→ **Written task 1**:
Answer these questions about the passage on the silent channels, one line per answer, marked (a), (b) and (c):
(a) Which sounds does the passage list as absent from the computer-generated material?
(b) What does the passage say the channels are silent as?
(c) Which tune becomes the soundtrack for the entire installation?

→ **Passage given**:
☆ ☆ ☆ ☆
Another reason for keeping the channels silent, has to do with their quality as computer generated images that shape computer generated environments. There is no direct sound on the CGI material, since there literally never were material to begin with. Nothing has taken place, everything is an architectural (if any spacial term is really appropriate) placement of code and a coded camera movement directed by given coordinates in same code language. Nothing is picked up, breathing reality into the frames. No computer hum, no ventilator drone, no squeaks, clicks, light fixture hiss. The material exist in a deadening silence. Enter the foley artist, the ambient soundtrack, the layered construction of an audible space that never was – to the point where we might actually believe the illusion or at least play along with the idea that the space actually existed. In this installation the silence seemed important to hold on to. The blunt and deadening effect of the silenced sequence, is insisted on in order to emphasise its (non)material quality. The choice of this silence was made with the hope of circling in red, the non-entity of the coded language, but also to direct these channels toward the object realm rather than the filmic. They are silent as sculptures would be; they form silent moving objects on the wall.

 

Embodied Voice Over
A final reason for not putting sound on the material is how the channels are made to work within the collective soundscape that forms up and down the stairs. The repetitive whistling and feet on steps (together of course with the montage of murmuring visitors, outside construction workers and phones ringing) can perhaps form an audible reality that makes it into the computer generated environment, as well. 'In the Hall of The Mountain King' becomes the soundtrack for the entire installation. The whistling tune, is not merely a score that repeats in the staircase, and into the environments of the various channels, but really also an embodied voice over.
☆ ☆ ☆ ☆
→ **Supplied data**:
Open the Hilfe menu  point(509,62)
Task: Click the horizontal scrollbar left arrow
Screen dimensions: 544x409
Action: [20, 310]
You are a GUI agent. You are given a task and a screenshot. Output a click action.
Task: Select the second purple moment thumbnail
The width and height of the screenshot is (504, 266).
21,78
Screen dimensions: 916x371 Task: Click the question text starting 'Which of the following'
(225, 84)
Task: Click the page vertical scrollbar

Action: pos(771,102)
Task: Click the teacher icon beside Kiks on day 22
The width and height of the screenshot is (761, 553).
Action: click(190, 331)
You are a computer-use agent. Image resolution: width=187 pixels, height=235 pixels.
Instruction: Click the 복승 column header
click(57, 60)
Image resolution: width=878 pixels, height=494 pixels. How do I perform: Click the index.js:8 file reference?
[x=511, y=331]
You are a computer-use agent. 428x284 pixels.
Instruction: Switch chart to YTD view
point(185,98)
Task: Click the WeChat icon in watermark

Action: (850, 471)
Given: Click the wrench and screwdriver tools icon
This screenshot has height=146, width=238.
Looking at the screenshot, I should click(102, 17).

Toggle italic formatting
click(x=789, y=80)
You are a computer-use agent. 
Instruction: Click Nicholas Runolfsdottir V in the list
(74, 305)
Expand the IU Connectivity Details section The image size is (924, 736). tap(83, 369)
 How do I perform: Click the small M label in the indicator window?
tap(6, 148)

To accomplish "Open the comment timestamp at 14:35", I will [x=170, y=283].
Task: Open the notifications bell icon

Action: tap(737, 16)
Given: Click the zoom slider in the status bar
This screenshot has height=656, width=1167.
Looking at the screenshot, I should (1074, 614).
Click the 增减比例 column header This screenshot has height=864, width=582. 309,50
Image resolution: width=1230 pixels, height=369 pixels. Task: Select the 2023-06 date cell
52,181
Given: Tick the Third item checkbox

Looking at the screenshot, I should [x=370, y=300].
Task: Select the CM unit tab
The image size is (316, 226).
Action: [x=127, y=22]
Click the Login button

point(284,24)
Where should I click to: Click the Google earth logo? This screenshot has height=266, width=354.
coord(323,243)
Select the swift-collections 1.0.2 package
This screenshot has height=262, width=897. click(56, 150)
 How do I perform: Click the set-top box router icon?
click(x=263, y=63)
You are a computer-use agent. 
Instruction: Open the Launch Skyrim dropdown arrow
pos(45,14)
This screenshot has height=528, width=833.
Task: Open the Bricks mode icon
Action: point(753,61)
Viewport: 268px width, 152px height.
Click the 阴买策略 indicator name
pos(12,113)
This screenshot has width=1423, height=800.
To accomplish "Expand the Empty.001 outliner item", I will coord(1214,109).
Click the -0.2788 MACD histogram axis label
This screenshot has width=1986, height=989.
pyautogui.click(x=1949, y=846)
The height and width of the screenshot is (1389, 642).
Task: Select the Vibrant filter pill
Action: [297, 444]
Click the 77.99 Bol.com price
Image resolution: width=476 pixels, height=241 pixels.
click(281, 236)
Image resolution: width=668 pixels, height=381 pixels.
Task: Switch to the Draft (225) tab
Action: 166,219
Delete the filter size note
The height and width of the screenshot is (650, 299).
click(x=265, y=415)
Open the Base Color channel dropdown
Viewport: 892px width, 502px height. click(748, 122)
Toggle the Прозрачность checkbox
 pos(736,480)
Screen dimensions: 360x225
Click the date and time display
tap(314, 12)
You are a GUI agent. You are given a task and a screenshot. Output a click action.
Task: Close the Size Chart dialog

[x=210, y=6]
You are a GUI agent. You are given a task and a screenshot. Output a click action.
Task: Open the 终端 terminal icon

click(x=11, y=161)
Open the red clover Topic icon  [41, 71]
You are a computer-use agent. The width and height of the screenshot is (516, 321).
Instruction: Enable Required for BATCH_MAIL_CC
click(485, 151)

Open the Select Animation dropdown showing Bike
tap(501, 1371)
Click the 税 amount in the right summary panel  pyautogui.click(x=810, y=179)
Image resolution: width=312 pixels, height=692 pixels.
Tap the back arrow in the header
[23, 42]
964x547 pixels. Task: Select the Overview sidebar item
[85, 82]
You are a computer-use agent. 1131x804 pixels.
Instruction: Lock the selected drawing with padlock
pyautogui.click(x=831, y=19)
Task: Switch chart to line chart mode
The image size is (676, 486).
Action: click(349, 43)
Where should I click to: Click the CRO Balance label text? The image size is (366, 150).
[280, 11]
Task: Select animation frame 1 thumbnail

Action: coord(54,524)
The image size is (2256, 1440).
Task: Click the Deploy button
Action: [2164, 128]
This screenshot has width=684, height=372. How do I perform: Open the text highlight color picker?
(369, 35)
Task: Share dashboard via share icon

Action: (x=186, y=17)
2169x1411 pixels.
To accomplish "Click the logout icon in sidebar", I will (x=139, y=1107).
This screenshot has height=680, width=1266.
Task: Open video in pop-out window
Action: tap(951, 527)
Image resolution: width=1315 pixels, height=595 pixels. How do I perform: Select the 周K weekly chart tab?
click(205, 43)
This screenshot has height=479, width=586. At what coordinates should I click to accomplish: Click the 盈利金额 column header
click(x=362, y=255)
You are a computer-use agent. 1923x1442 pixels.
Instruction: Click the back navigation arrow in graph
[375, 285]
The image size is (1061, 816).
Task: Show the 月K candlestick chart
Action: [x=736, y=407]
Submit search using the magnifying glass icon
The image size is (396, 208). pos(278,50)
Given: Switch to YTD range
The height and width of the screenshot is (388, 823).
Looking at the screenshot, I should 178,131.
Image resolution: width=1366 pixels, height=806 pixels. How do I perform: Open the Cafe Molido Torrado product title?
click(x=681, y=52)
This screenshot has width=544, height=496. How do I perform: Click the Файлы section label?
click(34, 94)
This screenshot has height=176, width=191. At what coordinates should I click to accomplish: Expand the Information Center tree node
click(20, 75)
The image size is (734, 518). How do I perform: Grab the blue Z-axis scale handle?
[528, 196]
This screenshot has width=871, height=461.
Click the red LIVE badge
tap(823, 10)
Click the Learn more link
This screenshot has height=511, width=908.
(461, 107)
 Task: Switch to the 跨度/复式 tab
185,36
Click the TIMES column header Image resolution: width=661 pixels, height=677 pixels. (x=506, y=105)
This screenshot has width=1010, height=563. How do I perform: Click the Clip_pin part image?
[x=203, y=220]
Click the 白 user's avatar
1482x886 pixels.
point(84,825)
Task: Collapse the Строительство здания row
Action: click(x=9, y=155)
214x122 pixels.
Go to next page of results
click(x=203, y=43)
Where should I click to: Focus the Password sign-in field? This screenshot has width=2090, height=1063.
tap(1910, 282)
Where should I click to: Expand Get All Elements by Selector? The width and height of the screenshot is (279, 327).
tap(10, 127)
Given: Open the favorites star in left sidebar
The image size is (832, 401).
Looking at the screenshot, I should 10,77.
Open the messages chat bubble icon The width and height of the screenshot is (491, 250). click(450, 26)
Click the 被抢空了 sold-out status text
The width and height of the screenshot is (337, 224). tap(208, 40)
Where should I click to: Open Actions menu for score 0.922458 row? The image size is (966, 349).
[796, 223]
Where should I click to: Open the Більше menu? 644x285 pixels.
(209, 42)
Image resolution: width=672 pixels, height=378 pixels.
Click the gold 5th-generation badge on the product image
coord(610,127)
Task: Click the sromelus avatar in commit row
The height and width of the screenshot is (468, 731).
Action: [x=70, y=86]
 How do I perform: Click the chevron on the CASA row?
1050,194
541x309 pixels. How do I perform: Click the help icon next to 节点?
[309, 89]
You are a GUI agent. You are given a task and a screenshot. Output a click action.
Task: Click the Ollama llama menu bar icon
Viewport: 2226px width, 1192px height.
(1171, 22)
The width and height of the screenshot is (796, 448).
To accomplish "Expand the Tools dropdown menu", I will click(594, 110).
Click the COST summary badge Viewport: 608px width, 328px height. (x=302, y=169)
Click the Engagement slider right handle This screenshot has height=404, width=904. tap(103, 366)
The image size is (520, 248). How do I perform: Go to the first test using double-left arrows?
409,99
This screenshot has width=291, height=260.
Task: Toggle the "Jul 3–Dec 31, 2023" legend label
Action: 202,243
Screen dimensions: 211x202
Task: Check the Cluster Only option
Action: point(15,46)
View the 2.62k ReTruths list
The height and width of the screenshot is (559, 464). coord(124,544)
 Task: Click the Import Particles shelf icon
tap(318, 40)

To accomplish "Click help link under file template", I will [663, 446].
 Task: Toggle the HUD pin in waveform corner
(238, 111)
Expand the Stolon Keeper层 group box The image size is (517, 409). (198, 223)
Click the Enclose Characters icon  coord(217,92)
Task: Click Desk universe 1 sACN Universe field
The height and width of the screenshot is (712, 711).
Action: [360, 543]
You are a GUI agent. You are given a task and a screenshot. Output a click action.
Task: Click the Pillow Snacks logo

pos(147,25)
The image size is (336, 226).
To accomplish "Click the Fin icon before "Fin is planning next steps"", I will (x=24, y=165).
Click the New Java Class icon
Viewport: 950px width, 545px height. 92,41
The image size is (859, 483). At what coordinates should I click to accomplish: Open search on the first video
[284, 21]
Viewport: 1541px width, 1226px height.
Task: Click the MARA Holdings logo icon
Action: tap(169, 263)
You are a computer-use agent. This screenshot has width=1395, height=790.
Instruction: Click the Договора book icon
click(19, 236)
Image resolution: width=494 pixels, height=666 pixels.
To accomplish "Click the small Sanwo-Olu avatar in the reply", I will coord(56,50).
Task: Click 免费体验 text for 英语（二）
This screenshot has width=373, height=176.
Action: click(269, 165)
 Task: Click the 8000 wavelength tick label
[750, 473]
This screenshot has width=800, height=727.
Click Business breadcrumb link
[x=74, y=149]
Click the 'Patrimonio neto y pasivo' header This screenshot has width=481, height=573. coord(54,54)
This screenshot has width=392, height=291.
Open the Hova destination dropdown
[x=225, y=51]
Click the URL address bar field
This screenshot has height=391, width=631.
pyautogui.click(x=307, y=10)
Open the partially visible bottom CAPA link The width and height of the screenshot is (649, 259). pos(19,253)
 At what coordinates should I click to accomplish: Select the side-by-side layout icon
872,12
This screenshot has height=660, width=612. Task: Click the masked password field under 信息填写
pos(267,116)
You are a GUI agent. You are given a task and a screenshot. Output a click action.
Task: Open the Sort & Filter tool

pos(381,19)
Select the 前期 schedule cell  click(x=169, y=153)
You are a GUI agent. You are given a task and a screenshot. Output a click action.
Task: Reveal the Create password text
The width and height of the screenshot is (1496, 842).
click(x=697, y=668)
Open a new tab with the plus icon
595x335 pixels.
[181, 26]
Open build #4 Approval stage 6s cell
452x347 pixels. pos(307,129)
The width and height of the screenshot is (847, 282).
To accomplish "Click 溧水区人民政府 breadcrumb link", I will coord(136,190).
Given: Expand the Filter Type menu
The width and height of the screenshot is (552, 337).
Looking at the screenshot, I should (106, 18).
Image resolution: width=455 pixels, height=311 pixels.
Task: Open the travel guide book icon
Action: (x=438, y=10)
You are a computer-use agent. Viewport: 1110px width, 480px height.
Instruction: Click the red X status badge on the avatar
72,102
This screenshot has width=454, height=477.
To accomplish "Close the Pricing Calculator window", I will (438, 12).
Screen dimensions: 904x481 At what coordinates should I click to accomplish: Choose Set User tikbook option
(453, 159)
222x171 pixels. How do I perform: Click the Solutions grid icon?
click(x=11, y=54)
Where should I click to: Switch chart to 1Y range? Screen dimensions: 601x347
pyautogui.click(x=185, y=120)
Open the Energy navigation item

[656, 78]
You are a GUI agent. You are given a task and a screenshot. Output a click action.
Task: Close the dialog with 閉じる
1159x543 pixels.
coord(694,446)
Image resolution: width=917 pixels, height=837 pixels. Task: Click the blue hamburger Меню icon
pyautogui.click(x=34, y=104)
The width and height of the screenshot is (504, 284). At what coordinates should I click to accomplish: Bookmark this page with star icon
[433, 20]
☆ ☆ ☆ ☆
→ **Written task 2**:
Present everything from the first of the rows down to the row containing "Looking at the screenshot, I should (1074, 614).", inclusive, as a Markdown table with the columns No. and Text. Number each row and leave out blank ones.

→ **Task solution 1**:
(a) Computer hum, ventilator drone, squeaks, clicks and light fixture hiss.
(b) As sculptures would be.
(c) 'In the Hall of The Mountain King'.

→ **Task solution 2**:
| No. | Text |
|---|---|
| 1 | Open the Hilfe menu  point(509,62) |
| 2 | Task: Click the horizontal scrollbar left arrow |
| 3 | Screen dimensions: 544x409 |
| 4 | Action: [20, 310] |
| 5 | You are a GUI agent. You are given a task and a screenshot. Output a click action. |
| 6 | Task: Select the second purple moment thumbnail |
| 7 | The width and height of the screenshot is (504, 266). |
| 8 | 21,78 |
| 9 | Screen dimensions: 916x371 Task: Click the question text starting 'Which of the following' |
| 10 | (225, 84) |
| 11 | Task: Click the page vertical scrollbar |
| 12 | Action: pos(771,102) |
| 13 | Task: Click the teacher icon beside Kiks on day 22 |
| 14 | The width and height of the screenshot is (761, 553). |
| 15 | Action: click(190, 331) |
| 16 | You are a computer-use agent. Image resolution: width=187 pixels, height=235 pixels. |
| 17 | Instruction: Click the 복승 column header |
| 18 | click(57, 60) |
| 19 | Image resolution: width=878 pixels, height=494 pixels. How do I perform: Click the index.js:8 file reference? |
| 20 | [x=511, y=331] |
| 21 | You are a computer-use agent. 428x284 pixels. |
| 22 | Instruction: Switch chart to YTD view |
| 23 | point(185,98) |
| 24 | Task: Click the WeChat icon in watermark |
| 25 | Action: (850, 471) |
| 26 | Given: Click the wrench and screwdriver tools icon |
| 27 | This screenshot has height=146, width=238. |
| 28 | Looking at the screenshot, I should click(102, 17). |
| 29 | Toggle italic formatting |
| 30 | click(x=789, y=80) |
| 31 | You are a computer-use agent.  |
| 32 | Instruction: Click Nicholas Runolfsdottir V in the list |
| 33 | (74, 305) |
| 34 | Expand the IU Connectivity Details section The image size is (924, 736). tap(83, 369) |
| 35 |  How do I perform: Click the small M label in the indicator window? |
| 36 | tap(6, 148) |
| 37 | To accomplish "Open the comment timestamp at 14:35", I will [x=170, y=283]. |
| 38 | Task: Open the notifications bell icon |
| 39 | Action: tap(737, 16) |
| 40 | Given: Click the zoom slider in the status bar |
| 41 | This screenshot has height=656, width=1167. |
| 42 | Looking at the screenshot, I should (1074, 614). |